**Problem to work on:**
Please copy, word for word, the part of the Rag, Tag and Bobtail text that opens with the words "The three main" and closes with "by Camberwick Green).".

**Source excerpt:**
-- begin --
Rag, Tag and Bobtail is a BBC children's television programme that ran from 1953 to 1965 as the Thursday programme in the weekly cycle of Watch With Mother. The scripts were written by Louise Cochrane, and the series was produced by Freda Lingstrom and David Boisseau. Narration was by Charles E. Stidwell, David Enders, and James Urquhart.

The three main characters are Rag, a hedgehog; Tag, a mouse; and Bobtail, a rabbit; five baby rabbits also appeared occasionally. All the characters are glove puppets, created and operated by Sam and Elizabeth Williams. The stories were simple and there were no catch-phrases as there were in other programmes in the cycle, but the series is still remembered with affection. Twenty-six 12-minute episodes were made, two of which were never broadcast, each shot in a single take.

The repeat showings came to an end in December 1965, replaced by Tales of the Riverbank (moved from its normal Monday slot by Camberwick Green).
-- end --
**Excerpted data:**
-- begin --
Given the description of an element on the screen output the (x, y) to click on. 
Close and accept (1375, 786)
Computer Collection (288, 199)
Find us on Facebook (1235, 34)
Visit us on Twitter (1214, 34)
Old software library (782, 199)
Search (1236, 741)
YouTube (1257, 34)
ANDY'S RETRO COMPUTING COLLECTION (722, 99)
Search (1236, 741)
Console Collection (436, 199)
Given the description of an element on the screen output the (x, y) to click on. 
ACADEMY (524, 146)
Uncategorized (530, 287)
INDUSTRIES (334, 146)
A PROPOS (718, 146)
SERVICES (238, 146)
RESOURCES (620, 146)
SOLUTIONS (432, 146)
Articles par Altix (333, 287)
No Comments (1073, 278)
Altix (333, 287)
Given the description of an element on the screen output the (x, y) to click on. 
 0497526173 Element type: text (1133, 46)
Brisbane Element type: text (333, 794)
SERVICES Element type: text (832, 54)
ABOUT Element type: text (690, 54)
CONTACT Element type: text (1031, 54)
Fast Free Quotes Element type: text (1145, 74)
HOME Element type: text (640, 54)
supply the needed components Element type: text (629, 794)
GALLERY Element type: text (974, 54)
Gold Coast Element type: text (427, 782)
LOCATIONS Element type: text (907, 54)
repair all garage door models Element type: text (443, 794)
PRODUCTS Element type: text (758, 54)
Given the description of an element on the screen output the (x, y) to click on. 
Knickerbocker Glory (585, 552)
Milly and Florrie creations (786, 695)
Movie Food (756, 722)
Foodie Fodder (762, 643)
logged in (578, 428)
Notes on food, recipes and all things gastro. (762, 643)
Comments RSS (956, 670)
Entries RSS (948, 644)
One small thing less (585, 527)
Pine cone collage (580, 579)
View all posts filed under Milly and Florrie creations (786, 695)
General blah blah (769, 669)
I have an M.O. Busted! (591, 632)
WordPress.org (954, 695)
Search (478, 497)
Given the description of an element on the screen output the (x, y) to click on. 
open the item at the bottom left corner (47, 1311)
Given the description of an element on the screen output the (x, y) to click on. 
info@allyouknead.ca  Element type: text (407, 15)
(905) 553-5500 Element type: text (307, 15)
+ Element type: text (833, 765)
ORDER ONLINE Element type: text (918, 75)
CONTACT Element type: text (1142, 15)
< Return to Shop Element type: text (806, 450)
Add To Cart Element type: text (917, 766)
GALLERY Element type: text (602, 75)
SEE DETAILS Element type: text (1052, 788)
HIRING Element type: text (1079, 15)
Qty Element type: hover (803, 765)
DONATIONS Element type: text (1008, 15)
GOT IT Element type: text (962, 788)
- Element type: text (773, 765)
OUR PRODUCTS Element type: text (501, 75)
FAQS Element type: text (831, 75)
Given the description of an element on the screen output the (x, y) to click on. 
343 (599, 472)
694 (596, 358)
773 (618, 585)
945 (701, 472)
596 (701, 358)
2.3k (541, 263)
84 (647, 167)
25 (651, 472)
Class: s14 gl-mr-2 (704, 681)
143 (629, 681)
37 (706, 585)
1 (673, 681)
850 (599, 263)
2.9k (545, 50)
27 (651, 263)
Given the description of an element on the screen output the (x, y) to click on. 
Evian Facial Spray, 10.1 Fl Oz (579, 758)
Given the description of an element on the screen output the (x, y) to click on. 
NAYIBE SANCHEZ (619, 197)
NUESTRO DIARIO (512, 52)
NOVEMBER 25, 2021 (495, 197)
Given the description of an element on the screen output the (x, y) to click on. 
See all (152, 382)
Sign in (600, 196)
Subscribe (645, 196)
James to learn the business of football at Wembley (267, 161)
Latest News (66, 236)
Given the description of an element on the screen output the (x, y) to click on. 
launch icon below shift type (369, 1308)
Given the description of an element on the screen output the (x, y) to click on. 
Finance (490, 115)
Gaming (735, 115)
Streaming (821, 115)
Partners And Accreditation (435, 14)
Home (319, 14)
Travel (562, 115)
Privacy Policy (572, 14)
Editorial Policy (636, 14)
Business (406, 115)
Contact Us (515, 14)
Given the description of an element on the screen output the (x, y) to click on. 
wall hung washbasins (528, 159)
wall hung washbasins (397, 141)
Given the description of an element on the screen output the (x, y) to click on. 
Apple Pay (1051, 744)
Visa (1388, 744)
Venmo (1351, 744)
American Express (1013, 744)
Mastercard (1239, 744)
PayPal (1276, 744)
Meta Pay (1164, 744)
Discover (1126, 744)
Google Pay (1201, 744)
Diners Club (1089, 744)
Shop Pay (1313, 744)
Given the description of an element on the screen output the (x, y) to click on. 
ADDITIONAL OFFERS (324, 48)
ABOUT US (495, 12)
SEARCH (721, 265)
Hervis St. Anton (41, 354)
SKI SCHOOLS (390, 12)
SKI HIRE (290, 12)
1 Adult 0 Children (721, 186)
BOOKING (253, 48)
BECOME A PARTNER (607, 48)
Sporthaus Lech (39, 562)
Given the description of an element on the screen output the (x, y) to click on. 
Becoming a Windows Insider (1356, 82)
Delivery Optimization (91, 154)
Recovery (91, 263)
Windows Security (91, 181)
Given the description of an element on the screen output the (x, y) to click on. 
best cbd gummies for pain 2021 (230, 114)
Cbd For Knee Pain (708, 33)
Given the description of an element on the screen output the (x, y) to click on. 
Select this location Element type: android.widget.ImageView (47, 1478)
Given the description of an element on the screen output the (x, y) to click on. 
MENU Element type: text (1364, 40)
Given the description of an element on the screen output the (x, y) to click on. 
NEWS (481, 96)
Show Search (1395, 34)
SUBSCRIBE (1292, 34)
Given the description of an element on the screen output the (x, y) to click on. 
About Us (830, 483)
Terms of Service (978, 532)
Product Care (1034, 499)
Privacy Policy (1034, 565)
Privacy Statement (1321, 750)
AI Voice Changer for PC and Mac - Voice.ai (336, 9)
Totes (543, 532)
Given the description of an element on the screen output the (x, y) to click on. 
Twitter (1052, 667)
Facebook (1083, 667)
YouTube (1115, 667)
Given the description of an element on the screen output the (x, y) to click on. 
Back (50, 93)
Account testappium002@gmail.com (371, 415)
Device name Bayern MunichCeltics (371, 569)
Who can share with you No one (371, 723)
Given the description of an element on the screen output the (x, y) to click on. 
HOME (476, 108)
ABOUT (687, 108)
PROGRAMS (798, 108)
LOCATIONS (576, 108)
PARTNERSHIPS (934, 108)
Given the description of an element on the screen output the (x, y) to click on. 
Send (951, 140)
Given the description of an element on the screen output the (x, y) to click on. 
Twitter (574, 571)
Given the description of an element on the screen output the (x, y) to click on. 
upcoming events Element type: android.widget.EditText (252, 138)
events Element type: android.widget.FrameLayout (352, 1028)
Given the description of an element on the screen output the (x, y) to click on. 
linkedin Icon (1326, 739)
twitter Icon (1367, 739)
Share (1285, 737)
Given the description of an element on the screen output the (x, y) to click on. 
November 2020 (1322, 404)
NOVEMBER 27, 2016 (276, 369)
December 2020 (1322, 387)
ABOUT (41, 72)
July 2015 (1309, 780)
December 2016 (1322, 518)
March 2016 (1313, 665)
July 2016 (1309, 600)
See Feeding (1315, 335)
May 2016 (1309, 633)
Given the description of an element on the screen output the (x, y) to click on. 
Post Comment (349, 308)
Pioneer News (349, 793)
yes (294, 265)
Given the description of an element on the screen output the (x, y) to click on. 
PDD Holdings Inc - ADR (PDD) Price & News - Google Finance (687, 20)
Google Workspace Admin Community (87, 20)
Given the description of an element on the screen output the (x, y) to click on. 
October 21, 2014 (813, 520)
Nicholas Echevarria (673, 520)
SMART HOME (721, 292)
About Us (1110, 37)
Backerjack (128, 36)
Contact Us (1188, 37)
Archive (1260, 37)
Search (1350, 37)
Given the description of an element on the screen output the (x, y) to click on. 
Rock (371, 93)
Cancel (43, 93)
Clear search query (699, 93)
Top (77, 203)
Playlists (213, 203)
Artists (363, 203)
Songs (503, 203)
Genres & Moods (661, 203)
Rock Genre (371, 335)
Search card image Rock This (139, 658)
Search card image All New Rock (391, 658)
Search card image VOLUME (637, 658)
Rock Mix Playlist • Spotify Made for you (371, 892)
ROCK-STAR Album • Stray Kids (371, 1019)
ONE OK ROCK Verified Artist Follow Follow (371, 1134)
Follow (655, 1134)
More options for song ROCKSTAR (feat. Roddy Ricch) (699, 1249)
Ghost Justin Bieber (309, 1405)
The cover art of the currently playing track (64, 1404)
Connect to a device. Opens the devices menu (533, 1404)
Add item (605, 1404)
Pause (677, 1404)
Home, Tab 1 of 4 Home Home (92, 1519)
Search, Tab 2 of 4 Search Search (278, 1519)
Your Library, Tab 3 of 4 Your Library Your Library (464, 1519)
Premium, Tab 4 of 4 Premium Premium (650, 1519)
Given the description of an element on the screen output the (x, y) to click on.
-- end --
**Task result:**
The three main characters are Rag, a hedgehog; Tag, a mouse; and Bobtail, a rabbit; five baby rabbits also appeared occasionally. All the characters are glove puppets, created and operated by Sam and Elizabeth Williams. The stories were simple and there were no catch-phrases as there were in other programmes in the cycle, but the series is still remembered with affection. Twenty-six 12-minute episodes were made, two of which were never broadcast, each shot in a single take.

The repeat showings came to an end in December 1965, replaced by Tales of the Riverbank (moved from its normal Monday slot by Camberwick Green).